Every book Marianne Williamson has ever written. If you’re experiencing, you know, health issues, debilitating anxieties, her book, From tears to triumph is really, really beautiful.
Her book, A return to love is the, the, the cliff notes to a course in miracles, which is the metaphysical text that I’ve studied. The work of Byron Katie, B Y R O N and then Katie, K a T I E. She has something called, The work. I would highly recommend her work as well, and any of her books, Loving What Is, is a great book. I’d say we could, why don’t we start there?
Krati: Yeah, that’s, that’s a good list of resources but if someone wants to get in touch with you or maybe have a session with you, how can they go about that?
Ryan: Yeah, so if someone wants to get in touch, they can jump on Instagram. My handle is @wakingupwithryan, and then, I don’t actually do one off sessions anymore. I work with people for three to six months. It’s a really large time commitment. It’s a hefty financial commitment but so I do make group coaching available. So that’s a five week program. We meet on zoom once a week for 90 minutes for five weeks, which is a real training in developing our emotional intelligence, everything we’ve talked about today, but just starting to really put it to work. So if people want that information, they can just send me a DM on Instagram and I can send them that information.

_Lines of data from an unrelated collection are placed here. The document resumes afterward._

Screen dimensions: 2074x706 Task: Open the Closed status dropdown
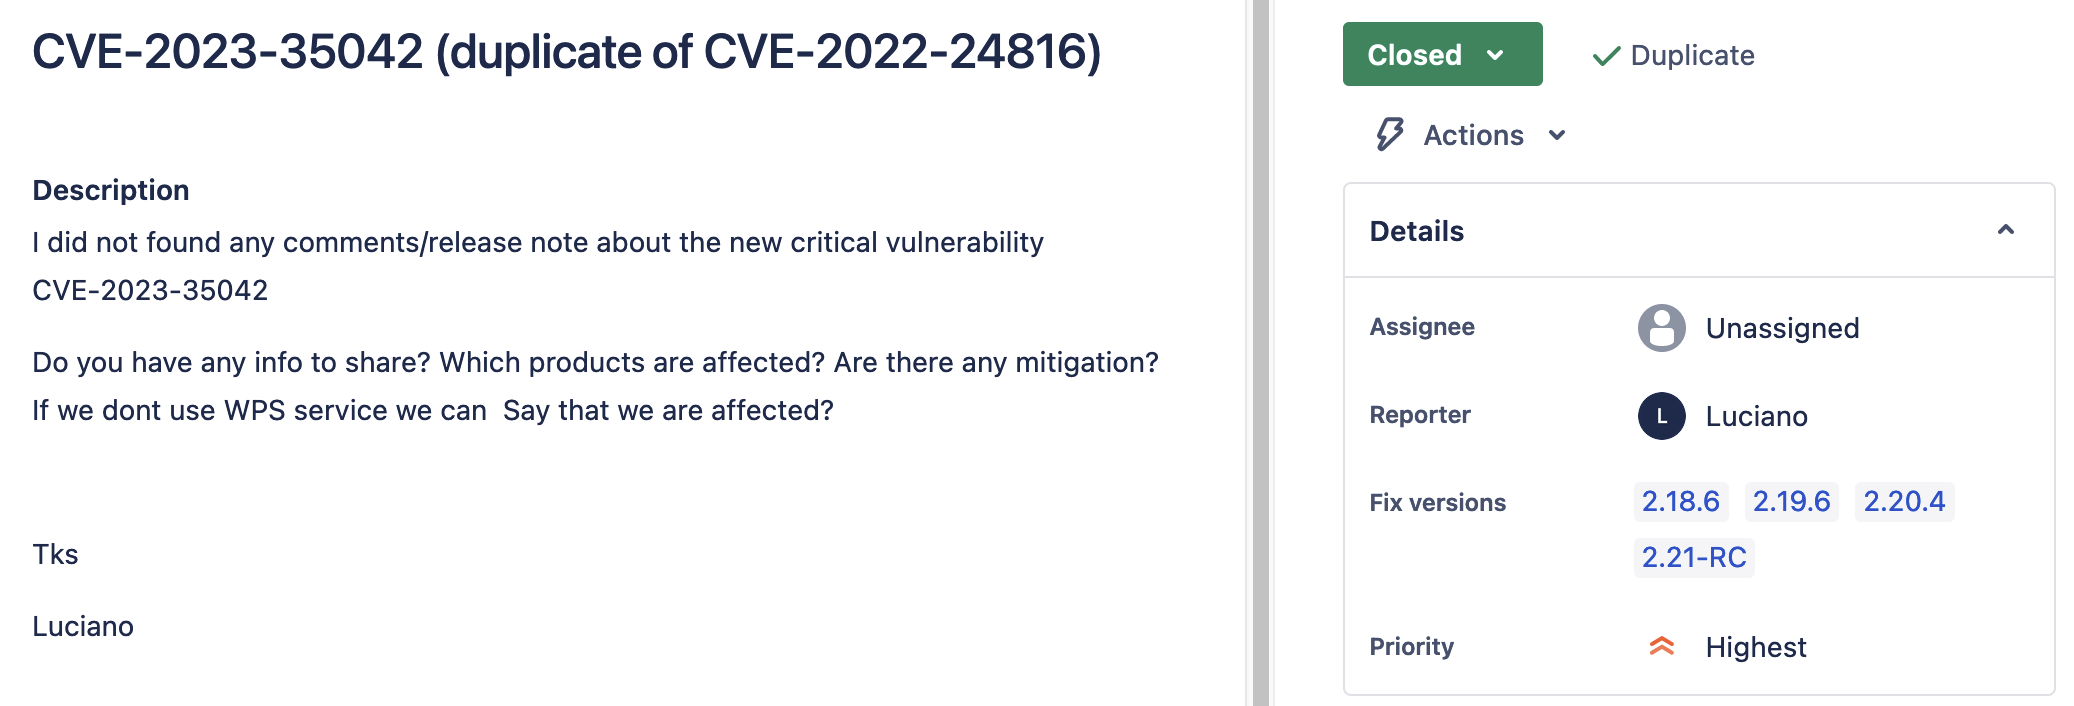pos(1441,54)
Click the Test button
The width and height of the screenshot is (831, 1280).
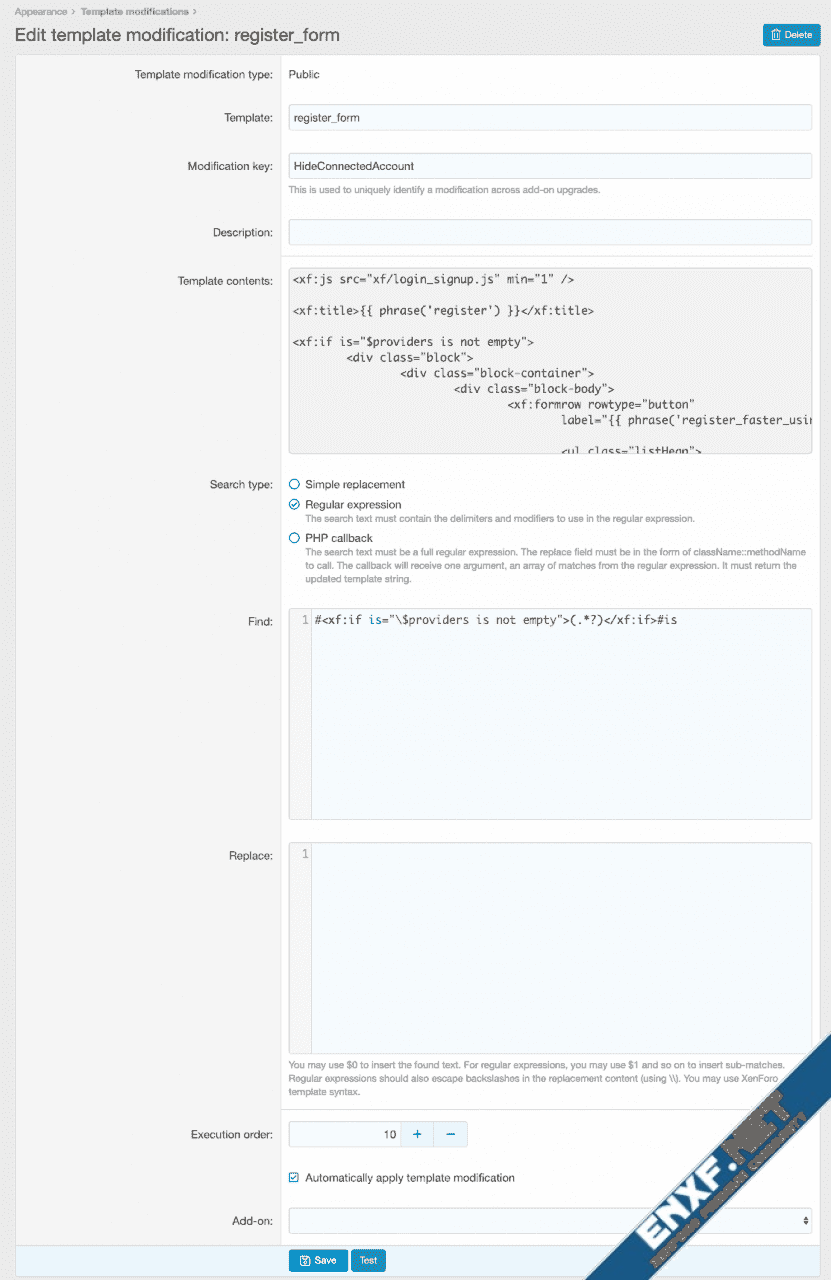[368, 1260]
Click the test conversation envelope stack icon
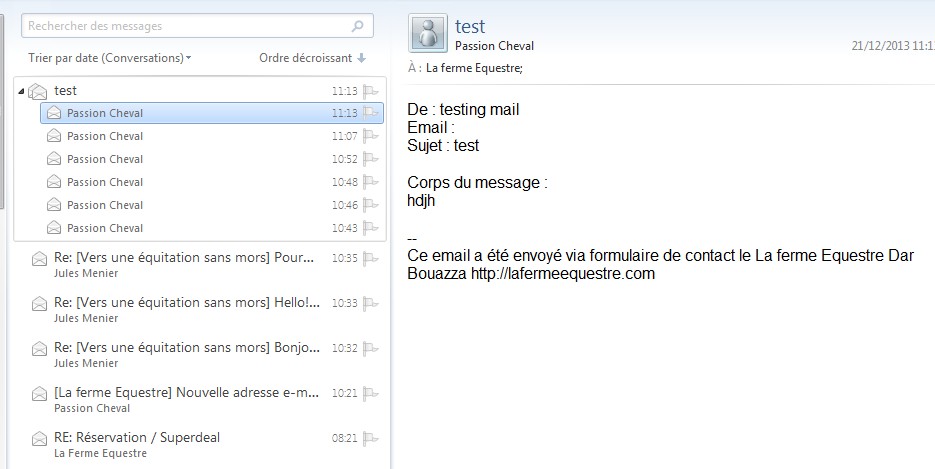 click(38, 91)
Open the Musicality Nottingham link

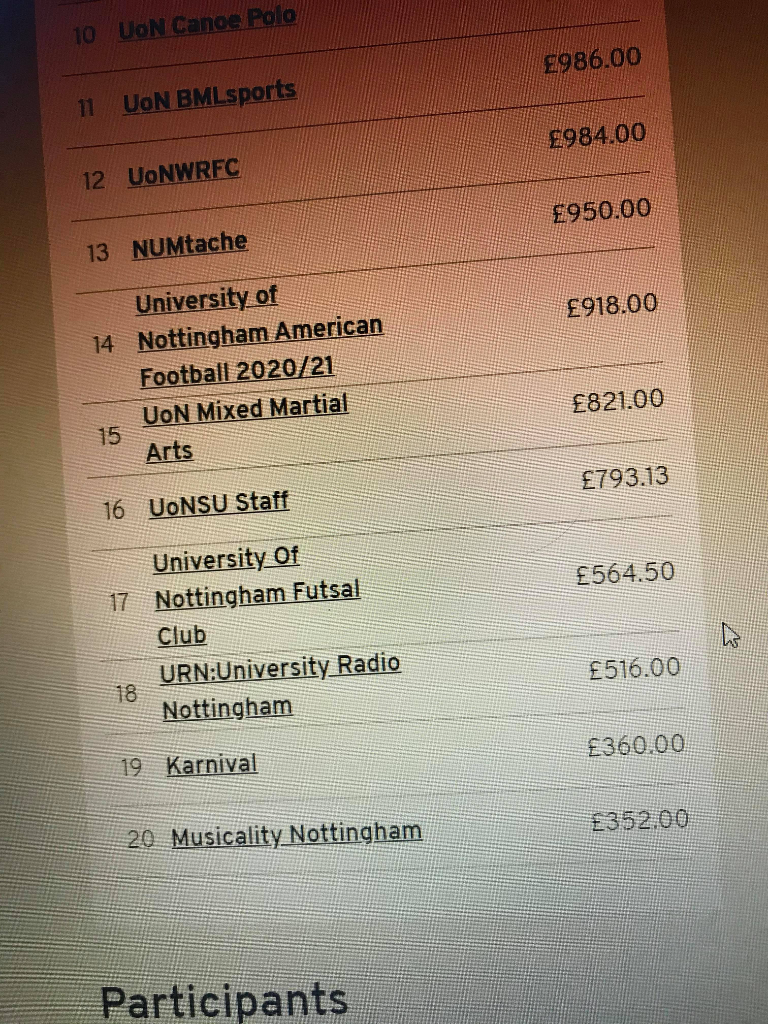point(296,834)
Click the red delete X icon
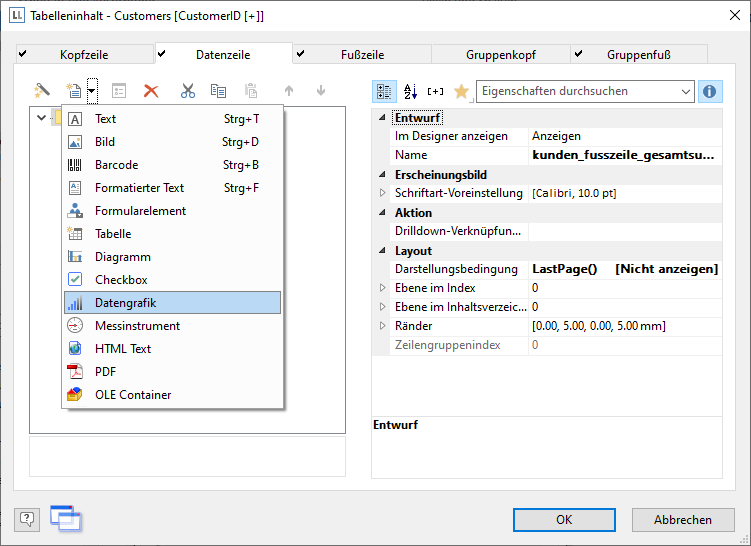 (151, 91)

Every time six people sign up, I start a new group. So, it’s just kind of a rolling sign-up thing.
Krati: That’s good and there’s one question that I ask all my guests, but I think that I, I kind of already know the answer to this, but if you were to give just one tip to people, one change that they should all make in their life, regardless of what they do, who they are, what would that one tip be?
Ryan: There’s nothing to fix. There’s just a lot to feel. Slow down and feel your feelings.